Es ist wie eine unendliche Geschichte: Im Herbst und Winter drohe Deutschland wieder eine neue Corona-Welle, heißt es jetzt aus der Politik.
Angstminister Karl Lauterbach will daher Vorbereitungen treffen, um im Herbst oder Winter erneut strenge Maßnahmen umsetzen zu können, wie Welt und Handelsblatt berichten.
Dazu gab es am Donnerstag eine Unterredung der Ministerpräsidenten mit dem Bundes-Gesundheitsminister.
Im einzelnen ist eine Verlängerung Bundesinfektionsschutzgesetzes geplant, das im September ausläuft. In dem Gesetz sollen die rechtlichen Grundlagen für möglichen Schutzmaßnahmen geschaffen werden. Sie werden wahrscheinlich mit den bekannten Maßnahmen übereinstimmen. Allerdings wären auch Erweiterungen denkbar, falls Lauterbach noch etwas einfällt, mit dem er die Bürger drangsalieren kann.
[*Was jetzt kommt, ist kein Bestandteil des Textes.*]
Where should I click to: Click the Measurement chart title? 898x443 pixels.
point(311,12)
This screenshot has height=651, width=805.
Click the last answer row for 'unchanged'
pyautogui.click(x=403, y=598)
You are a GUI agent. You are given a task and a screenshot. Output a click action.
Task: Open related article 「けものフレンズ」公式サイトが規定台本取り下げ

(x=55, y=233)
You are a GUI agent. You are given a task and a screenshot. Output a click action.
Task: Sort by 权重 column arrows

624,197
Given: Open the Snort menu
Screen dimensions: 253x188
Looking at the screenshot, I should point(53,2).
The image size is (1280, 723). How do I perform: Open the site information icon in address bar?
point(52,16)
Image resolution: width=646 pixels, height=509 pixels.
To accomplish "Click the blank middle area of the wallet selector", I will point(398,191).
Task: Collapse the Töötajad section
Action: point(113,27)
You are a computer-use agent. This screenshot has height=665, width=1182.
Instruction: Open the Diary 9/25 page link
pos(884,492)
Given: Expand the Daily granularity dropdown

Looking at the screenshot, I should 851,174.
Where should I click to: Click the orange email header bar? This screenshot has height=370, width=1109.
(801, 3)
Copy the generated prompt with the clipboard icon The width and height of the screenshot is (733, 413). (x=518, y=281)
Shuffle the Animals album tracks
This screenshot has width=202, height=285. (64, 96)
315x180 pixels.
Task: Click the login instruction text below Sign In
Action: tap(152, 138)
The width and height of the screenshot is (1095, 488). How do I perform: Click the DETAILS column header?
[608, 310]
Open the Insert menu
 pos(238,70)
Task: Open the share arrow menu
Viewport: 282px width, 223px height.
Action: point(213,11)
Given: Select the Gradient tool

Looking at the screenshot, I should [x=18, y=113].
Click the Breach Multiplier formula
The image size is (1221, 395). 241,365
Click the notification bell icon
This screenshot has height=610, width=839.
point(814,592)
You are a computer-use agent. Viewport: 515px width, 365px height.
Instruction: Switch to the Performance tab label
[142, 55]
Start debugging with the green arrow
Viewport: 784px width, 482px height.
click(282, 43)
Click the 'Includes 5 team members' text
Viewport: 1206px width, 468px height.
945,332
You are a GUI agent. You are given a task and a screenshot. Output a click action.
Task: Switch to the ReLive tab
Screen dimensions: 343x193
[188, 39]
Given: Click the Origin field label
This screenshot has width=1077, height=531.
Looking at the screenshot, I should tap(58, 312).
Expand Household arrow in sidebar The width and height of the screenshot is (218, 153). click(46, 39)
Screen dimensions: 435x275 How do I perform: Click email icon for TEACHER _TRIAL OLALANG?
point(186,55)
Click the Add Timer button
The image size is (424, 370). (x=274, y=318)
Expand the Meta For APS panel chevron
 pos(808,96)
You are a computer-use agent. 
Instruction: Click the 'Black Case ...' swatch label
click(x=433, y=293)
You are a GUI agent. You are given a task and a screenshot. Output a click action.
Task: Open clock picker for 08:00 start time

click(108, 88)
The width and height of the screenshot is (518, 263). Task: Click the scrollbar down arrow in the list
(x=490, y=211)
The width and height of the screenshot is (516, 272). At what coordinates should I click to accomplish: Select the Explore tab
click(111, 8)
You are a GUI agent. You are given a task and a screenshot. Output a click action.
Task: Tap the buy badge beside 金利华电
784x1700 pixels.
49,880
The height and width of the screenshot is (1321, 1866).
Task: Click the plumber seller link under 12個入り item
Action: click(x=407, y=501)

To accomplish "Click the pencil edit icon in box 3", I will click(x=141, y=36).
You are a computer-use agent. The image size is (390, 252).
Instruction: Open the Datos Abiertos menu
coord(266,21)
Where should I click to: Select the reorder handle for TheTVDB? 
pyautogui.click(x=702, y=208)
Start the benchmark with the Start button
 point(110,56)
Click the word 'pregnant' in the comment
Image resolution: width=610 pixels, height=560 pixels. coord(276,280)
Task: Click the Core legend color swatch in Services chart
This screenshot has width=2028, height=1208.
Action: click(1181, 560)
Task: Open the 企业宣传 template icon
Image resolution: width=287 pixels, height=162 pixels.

Da eine wissenschaftliche Evaluierung der in den vergangenen beiden Jahren erprobten Maßnahmen von Karl Lauterbach systematisch verzögert wurde, dürften neue Erkenntnisse nicht in den Prozesse der Lösungsfindung einfließen.
Karl Lauterbach forciert derweil die Impfkampagne.
Zum einen sollen die Bürger ein umfassendes Angebot zur Auffrischung ihres Impfschutzes erhalten. Auf welcher Grundlage der Bundesgesundheitsminister weiterhin von Auffrischung spricht, ist unklar, denn der Schutz vor einer Infektion war schon bisher kaum gegeben.
Nach eigenen Angaben will Lauterbach dafür Impfstoff im Übermaß beschaffen, um auf jedes mögliche Szenario reagieren zu können. In jedem Fall soll für jede Virusvariante der jeweils beste Impfstoff zur Verfügung stehen.
Auf Twitter verbreitet Lauterbach zum einen Fake-News zur Impfung, indem er behauptet, der Schutz der vierten Impfung hielte »relativ lange an«. Zugleich verweist der Minister auf Material zu den Affenpocken. Man weiß ja nie.